Opinion
The weather made the Festival of British Eventing quite an ordeal as an organiser and the mess is taking on a whole new dimension in the clear up.
Happily, though, we were able to produce some of Gatcombe’s best footing — with the help of the estate we started mowing earlier, so the grass cover was the best ever.
I apologise to competitors in the novice championships. I always take pride in the way my courses flow and I patently failed with the novice tour around Avening Banks. I was, though, pleased with the picture from the other courses.
The FEI won’t listen
I agree with Mark Todd about the steeplechase of modern cross-country, with the “friendly profiles and groundlines”, which encourage riders “to take more risks” (column, 27 July). I agree with Harry Meade (column, 3 August) when he says that courses today are a “sprint” and laments the loss of the longer courses where rhythm was vital to “conserve horses’ energy”.
However, Mark is out of order in saying designers don’t work with riders. For years top riders, including Mark, have been invited to the valuable “Amsterdam Meeting”, where top designers, coaches and riders discuss current design trends.
Sadly, over the years, the FEI has chosen not to listen. Their proposed rule changes will only take the sport further down the steeplechase sprint route.
The major federations agree implementing these changes for next year is lunacy, so hopefully common sense will prevail and the changes will wait until 2019.
I like the proposed idea of having five-stars, with the new 1.05m one-star level and the idea of one unified format at the lower levels, which cuts back on horses’ wear and tear.
But the proposed new five-star format, including the World Equestrian Games (WEG) and Olympics, with its 45 efforts over 10 minutes at 124 meters per effort is a disaster waiting to happen. It takes the sprint to a whole new level.

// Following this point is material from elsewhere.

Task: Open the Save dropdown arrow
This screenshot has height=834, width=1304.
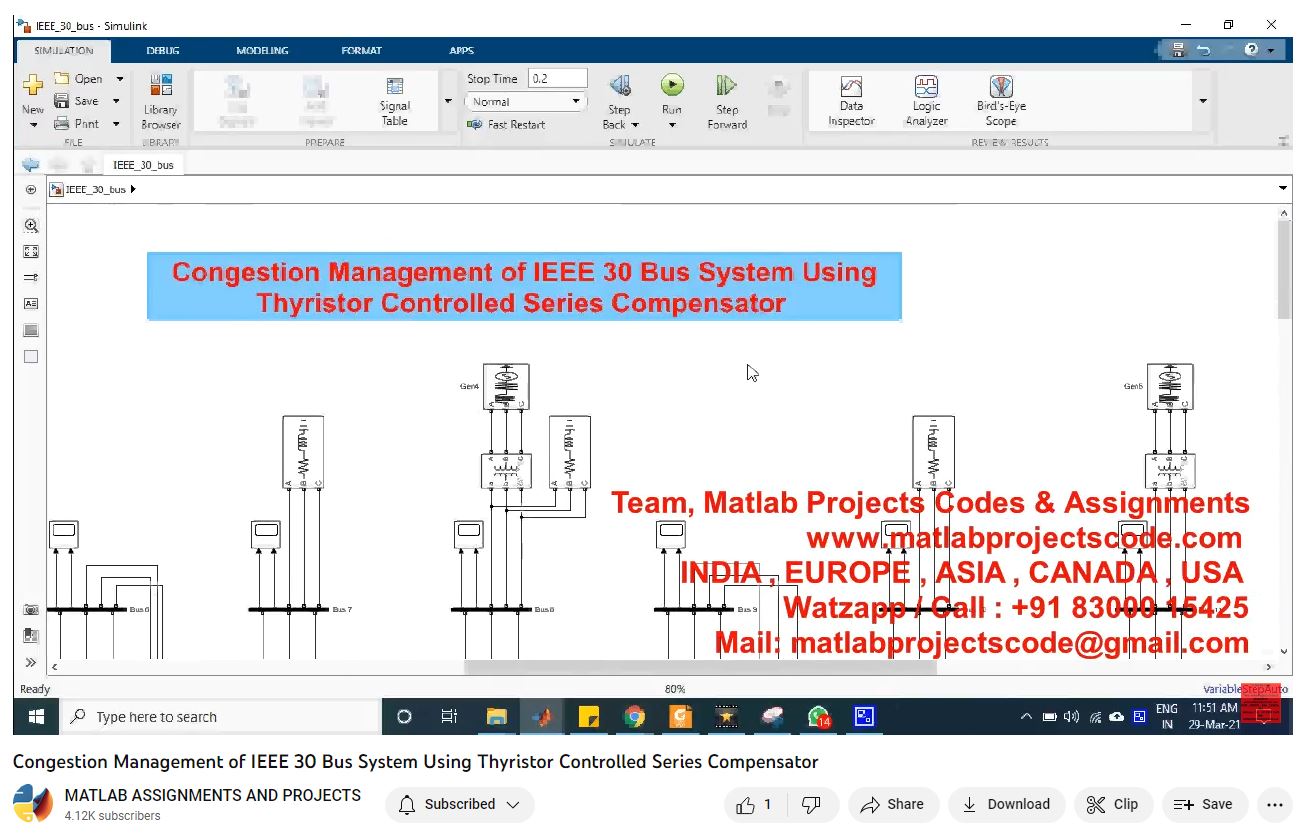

Worse still, the proposal is to leave the current four-stars out of the star system, to call them whatever they want and that they will not be part of the qualifications for WEG or the Olympics. Hopefully that’s just bad European English. Can you imagine the winner of Badminton being told they are not qualified for a Games?
The trouble is the FEI is struggling to explain to the International Olympic Committee that there is a bigger and better form of the sport out there above the Games. It’s sad to see the events that have carried eventing for so many years in England and America being cast out to the winds.
I believe Adelaide and Luhmühlen should take up the new five-star format, even with all its inherent risks. It’ll be interesting to see which way Pau jumps. We can only hope Badminton, Burghley and Kentucky survive as places where riders aspire to compete. The new American four-star, Fair Hill, must wonder what poisoned chalice they’ve landed.
We face the most dramatic changes in the history of eventing. The sad thing is that most people believe there is little point responding to the FEI because they won’t listen.
Even sadder, this is all designed to get more nations to the Olympics, which could have been done simply by changing the zone qualification system, something not even addressed in the proposals.